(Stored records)
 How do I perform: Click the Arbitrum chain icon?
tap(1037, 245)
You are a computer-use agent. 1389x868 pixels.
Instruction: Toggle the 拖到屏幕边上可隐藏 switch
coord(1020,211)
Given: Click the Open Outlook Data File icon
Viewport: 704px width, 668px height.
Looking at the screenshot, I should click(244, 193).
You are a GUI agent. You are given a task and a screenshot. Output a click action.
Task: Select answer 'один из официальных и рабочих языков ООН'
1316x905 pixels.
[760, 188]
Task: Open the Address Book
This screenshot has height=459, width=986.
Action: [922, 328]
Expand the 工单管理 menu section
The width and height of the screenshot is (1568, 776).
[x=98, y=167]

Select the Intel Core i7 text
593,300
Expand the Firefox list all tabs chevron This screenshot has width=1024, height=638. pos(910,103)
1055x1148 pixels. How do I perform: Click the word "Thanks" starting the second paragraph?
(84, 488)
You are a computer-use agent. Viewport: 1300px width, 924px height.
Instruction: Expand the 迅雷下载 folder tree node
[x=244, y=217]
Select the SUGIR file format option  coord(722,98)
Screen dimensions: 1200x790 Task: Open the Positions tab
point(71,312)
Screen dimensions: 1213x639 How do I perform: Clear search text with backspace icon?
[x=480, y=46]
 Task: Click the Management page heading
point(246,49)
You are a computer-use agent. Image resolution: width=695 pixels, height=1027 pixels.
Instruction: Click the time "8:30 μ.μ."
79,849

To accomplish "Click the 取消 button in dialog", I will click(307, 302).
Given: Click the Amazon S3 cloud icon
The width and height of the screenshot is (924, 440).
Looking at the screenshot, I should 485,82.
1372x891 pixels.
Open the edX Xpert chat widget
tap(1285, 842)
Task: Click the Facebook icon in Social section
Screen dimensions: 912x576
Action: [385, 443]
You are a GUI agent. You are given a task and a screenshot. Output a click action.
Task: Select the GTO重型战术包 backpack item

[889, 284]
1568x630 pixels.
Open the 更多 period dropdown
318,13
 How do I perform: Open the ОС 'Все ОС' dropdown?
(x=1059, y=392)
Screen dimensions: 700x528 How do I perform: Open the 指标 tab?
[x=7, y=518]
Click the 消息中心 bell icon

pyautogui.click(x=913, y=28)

» EXERCISE:
Rewrite everything in the material from its start down to the line containing "Expand the Firefox", replacing "Address Book" with "Contacts" and leaving all else unchanged.

» CORRECT OUTPUT:
 How do I perform: Click the Arbitrum chain icon?
tap(1037, 245)
You are a computer-use agent. 1389x868 pixels.
Instruction: Toggle the 拖到屏幕边上可隐藏 switch
coord(1020,211)
Given: Click the Open Outlook Data File icon
Viewport: 704px width, 668px height.
Looking at the screenshot, I should click(244, 193).
You are a GUI agent. You are given a task and a screenshot. Output a click action.
Task: Select answer 'один из официальных и рабочих языков ООН'
1316x905 pixels.
[760, 188]
Task: Open the Contacts
This screenshot has height=459, width=986.
Action: [922, 328]
Expand the 工单管理 menu section
The width and height of the screenshot is (1568, 776).
[x=98, y=167]

Select the Intel Core i7 text
593,300
Expand the Firefox list all tabs chevron This screenshot has width=1024, height=638. pos(910,103)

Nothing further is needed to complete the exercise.